# [Material provided]

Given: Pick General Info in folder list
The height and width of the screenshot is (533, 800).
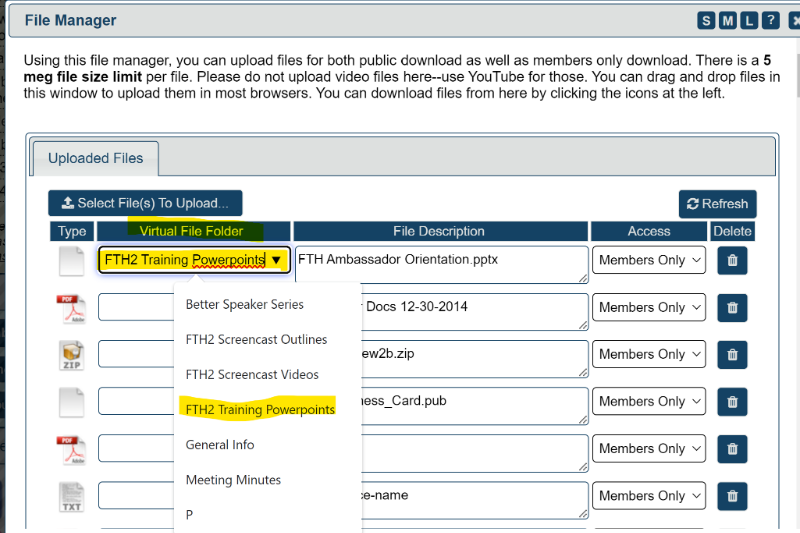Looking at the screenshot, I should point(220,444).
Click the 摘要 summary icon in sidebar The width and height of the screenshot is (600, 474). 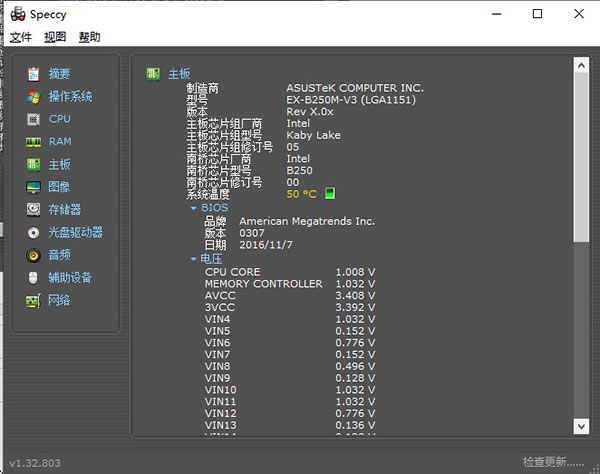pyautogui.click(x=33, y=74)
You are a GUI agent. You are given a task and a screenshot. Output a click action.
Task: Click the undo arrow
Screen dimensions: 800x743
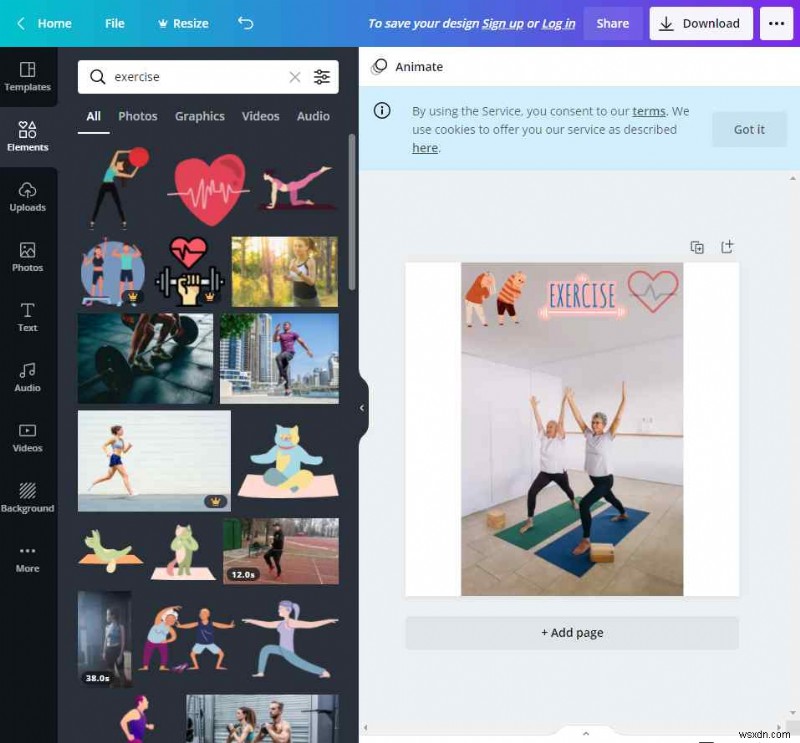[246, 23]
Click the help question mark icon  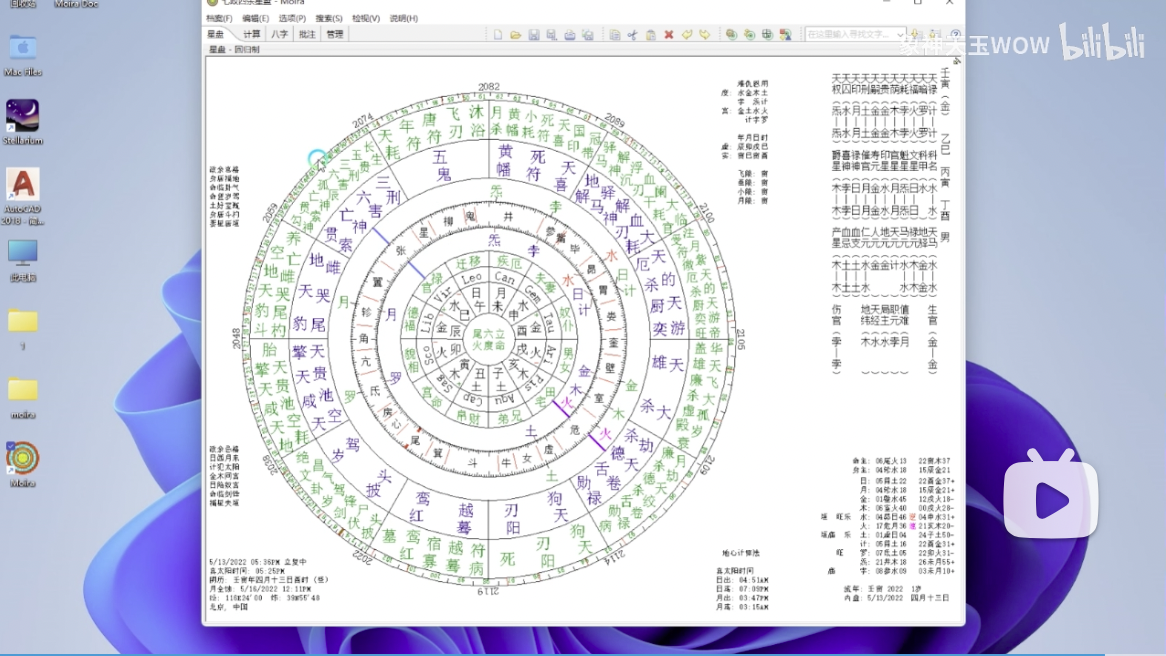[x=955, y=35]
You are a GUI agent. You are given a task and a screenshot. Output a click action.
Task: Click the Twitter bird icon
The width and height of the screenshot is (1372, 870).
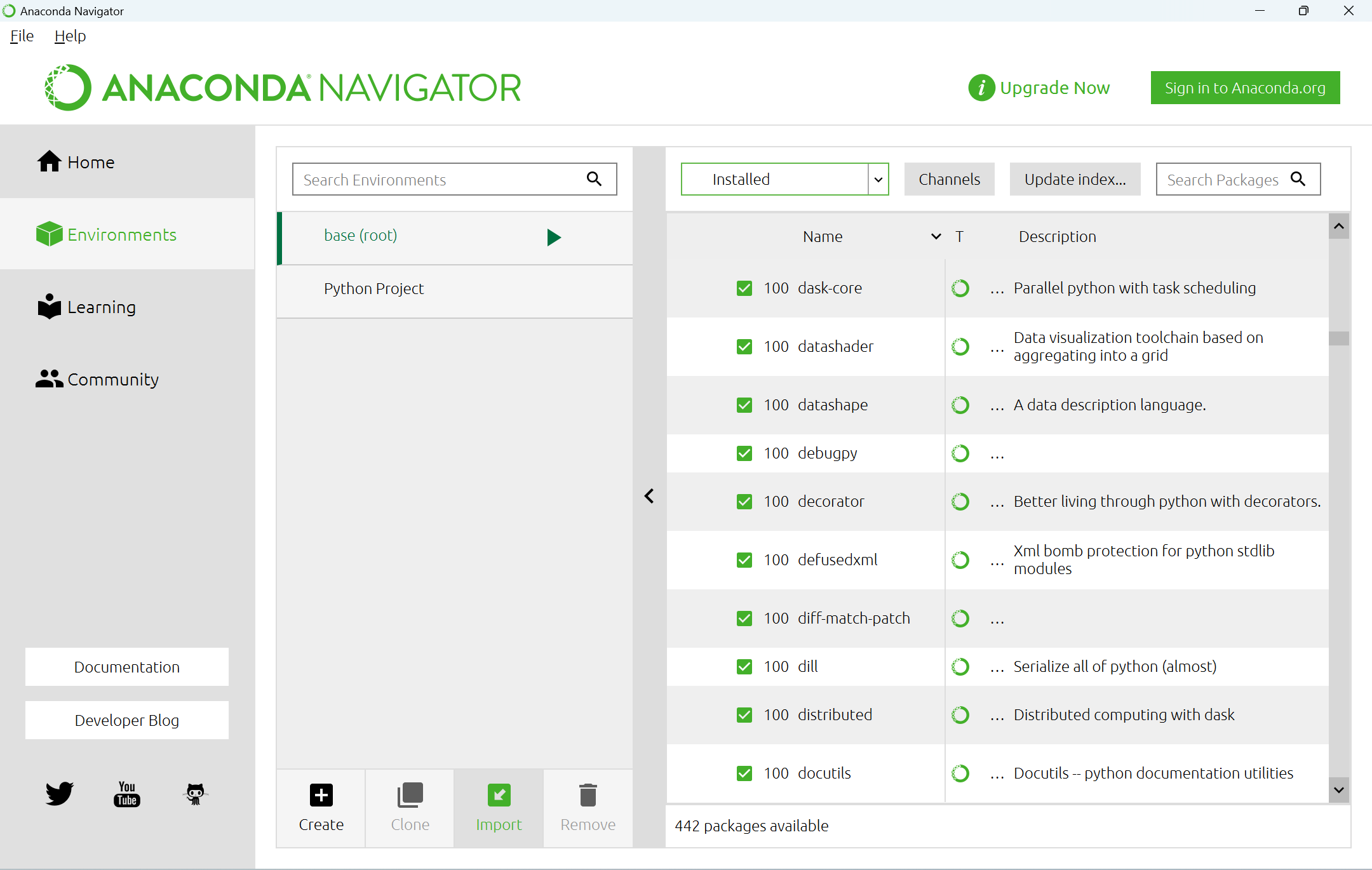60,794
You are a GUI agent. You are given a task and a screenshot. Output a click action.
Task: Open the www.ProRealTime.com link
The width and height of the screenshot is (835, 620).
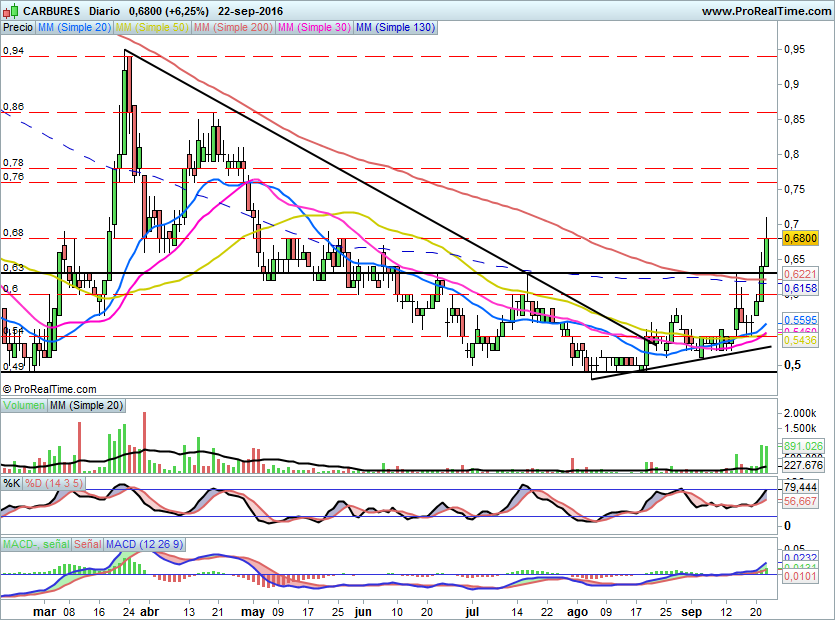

# [Task details]
Return the part of the data that opens with its first line and closes with the line containing "Looking at the", both ends included, repeating each line exactly and leaving the pictures out of your answer.

# [Exercise result]
Given: Pick General Info in folder list
The height and width of the screenshot is (533, 800).
Looking at the screenshot, I should point(220,444).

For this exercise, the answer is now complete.